- **Brief**: Reproduce the listing that follows, unchanged and complete.

========

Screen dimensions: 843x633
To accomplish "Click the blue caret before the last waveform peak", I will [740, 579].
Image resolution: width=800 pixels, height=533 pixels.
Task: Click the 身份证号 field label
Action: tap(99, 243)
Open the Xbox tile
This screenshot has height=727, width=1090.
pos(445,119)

========

- **Answer**:
Screen dimensions: 843x633
To accomplish "Click the blue caret before the last waveform peak", I will [740, 579].
Image resolution: width=800 pixels, height=533 pixels.
Task: Click the 身份证号 field label
Action: tap(99, 243)
Open the Xbox tile
This screenshot has height=727, width=1090.
pos(445,119)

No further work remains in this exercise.